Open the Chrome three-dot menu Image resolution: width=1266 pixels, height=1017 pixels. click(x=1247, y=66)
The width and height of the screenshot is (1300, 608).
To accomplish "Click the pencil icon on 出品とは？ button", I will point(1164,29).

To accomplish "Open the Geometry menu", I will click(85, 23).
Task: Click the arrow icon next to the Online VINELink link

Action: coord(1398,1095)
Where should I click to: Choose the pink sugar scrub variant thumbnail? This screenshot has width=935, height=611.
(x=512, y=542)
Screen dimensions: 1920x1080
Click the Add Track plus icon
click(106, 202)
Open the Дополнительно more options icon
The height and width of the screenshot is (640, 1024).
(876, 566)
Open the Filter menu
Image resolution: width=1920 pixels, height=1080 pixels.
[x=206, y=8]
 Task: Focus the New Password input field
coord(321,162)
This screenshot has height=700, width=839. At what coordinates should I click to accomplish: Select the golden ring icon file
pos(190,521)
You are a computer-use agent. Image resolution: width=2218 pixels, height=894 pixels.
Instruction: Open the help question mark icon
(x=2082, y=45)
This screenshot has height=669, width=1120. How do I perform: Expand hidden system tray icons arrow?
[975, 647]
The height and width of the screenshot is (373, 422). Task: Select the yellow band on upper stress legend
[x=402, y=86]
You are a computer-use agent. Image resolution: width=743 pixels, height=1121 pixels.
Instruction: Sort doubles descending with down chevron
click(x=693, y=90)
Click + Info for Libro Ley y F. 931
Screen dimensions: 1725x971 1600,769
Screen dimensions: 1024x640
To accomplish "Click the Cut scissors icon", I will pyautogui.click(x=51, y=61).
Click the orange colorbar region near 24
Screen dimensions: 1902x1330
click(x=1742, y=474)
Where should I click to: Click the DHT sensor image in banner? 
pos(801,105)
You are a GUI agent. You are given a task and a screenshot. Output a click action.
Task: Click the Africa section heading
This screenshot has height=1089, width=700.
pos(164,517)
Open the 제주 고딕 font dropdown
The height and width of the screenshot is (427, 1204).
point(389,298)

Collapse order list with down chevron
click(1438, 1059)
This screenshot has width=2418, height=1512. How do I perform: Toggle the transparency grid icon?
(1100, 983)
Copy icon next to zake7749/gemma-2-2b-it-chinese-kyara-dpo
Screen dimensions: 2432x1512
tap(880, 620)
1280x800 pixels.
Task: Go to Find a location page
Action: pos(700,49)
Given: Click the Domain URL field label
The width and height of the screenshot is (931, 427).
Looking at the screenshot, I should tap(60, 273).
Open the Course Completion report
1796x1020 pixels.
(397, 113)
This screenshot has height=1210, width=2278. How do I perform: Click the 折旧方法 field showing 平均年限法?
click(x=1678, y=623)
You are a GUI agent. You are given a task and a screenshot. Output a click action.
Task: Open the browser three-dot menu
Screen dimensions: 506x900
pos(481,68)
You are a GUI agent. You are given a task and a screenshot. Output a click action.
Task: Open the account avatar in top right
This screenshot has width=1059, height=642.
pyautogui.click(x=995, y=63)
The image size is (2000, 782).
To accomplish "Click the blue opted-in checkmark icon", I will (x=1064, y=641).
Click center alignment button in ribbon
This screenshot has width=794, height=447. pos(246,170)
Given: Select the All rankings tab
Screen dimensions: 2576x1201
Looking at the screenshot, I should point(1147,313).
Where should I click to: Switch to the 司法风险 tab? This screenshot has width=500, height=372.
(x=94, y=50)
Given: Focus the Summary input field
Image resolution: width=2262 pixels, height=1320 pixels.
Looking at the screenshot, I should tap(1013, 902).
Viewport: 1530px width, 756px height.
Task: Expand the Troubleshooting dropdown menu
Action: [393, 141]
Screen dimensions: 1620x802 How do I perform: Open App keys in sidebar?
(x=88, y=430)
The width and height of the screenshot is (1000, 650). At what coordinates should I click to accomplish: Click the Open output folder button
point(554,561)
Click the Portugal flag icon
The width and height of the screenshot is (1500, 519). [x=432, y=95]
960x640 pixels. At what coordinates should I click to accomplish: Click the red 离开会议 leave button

Given problem – Rewrite the rows above as a numbered list, one row per item, skipping the blank lines.

Written reply –
1. Open the Chrome three-dot menu Image resolution: width=1266 pixels, height=1017 pixels. click(x=1247, y=66)
2. The width and height of the screenshot is (1300, 608).
3. To accomplish "Click the pencil icon on 出品とは？ button", I will point(1164,29).
4. To accomplish "Open the Geometry menu", I will click(85, 23).
5. Task: Click the arrow icon next to the Online VINELink link
6. Action: coord(1398,1095)
7. Where should I click to: Choose the pink sugar scrub variant thumbnail? This screenshot has width=935, height=611.
8. (x=512, y=542)
9. Screen dimensions: 1920x1080
10. Click the Add Track plus icon
11. click(106, 202)
12. Open the Дополнительно more options icon
13. The height and width of the screenshot is (640, 1024).
14. (876, 566)
15. Open the Filter menu
16. Image resolution: width=1920 pixels, height=1080 pixels.
17. [x=206, y=8]
18.  Task: Focus the New Password input field
19. coord(321,162)
20. This screenshot has height=700, width=839. At what coordinates should I click to accomplish: Select the golden ring icon file
21. pos(190,521)
22. You are a computer-use agent. Image resolution: width=2218 pixels, height=894 pixels.
23. Instruction: Open the help question mark icon
24. (x=2082, y=45)
25. This screenshot has height=669, width=1120. How do I perform: Expand hidden system tray icons arrow?
26. [975, 647]
27. The height and width of the screenshot is (373, 422). Task: Select the yellow band on upper stress legend
28. [x=402, y=86]
29. You are a computer-use agent. Image resolution: width=743 pixels, height=1121 pixels.
30. Instruction: Sort doubles descending with down chevron
31. click(x=693, y=90)
32. Click + Info for Libro Ley y F. 931
33. Screen dimensions: 1725x971 1600,769
34. Screen dimensions: 1024x640
35. To accomplish "Click the Cut scissors icon", I will pyautogui.click(x=51, y=61).
36. Click the orange colorbar region near 24
37. Screen dimensions: 1902x1330
38. click(x=1742, y=474)
39. Where should I click to: Click the DHT sensor image in banner? 
40. pos(801,105)
41. You are a GUI agent. You are given a task and a screenshot. Output a click action.
42. Task: Click the Africa section heading
43. This screenshot has height=1089, width=700.
44. pos(164,517)
45. Open the 제주 고딕 font dropdown
46. The height and width of the screenshot is (427, 1204).
47. point(389,298)
48. Collapse order list with down chevron
49. click(1438, 1059)
50. This screenshot has width=2418, height=1512. How do I perform: Toggle the transparency grid icon?
51. (1100, 983)
52. Copy icon next to zake7749/gemma-2-2b-it-chinese-kyara-dpo
53. Screen dimensions: 2432x1512
54. tap(880, 620)
55. 1280x800 pixels.
56. Task: Go to Find a location page
57. Action: pos(700,49)
58. Given: Click the Domain URL field label
59. The width and height of the screenshot is (931, 427).
60. Looking at the screenshot, I should tap(60, 273).
61. Open the Course Completion report
62. 1796x1020 pixels.
63. (397, 113)
64. This screenshot has height=1210, width=2278. How do I perform: Click the 折旧方法 field showing 平均年限法?
65. click(x=1678, y=623)
66. You are a GUI agent. You are given a task and a screenshot. Output a click action.
67. Task: Open the browser three-dot menu
68. Screen dimensions: 506x900
69. pos(481,68)
70. You are a GUI agent. You are given a task and a screenshot. Output a click action.
71. Task: Open the account avatar in top right
72. This screenshot has width=1059, height=642.
73. pyautogui.click(x=995, y=63)
74. The image size is (2000, 782).
75. To accomplish "Click the blue opted-in checkmark icon", I will (x=1064, y=641).
76. Click center alignment button in ribbon
77. This screenshot has width=794, height=447. pos(246,170)
78. Given: Select the All rankings tab
79. Screen dimensions: 2576x1201
80. Looking at the screenshot, I should point(1147,313).
81. Where should I click to: Switch to the 司法风险 tab? This screenshot has width=500, height=372.
82. (x=94, y=50)
83. Given: Focus the Summary input field
84. Image resolution: width=2262 pixels, height=1320 pixels.
85. Looking at the screenshot, I should tap(1013, 902).
86. Viewport: 1530px width, 756px height.
87. Task: Expand the Troubleshooting dropdown menu
88. Action: [393, 141]
89. Screen dimensions: 1620x802 How do I perform: Open App keys in sidebar?
90. (x=88, y=430)
91. The width and height of the screenshot is (1000, 650). At what coordinates should I click to accomplish: Click the Open output folder button
92. point(554,561)
93. Click the Portugal flag icon
94. The width and height of the screenshot is (1500, 519). [x=432, y=95]
95. 960x640 pixels. At what coordinates should I click to accomplish: Click the red 离开会议 leave button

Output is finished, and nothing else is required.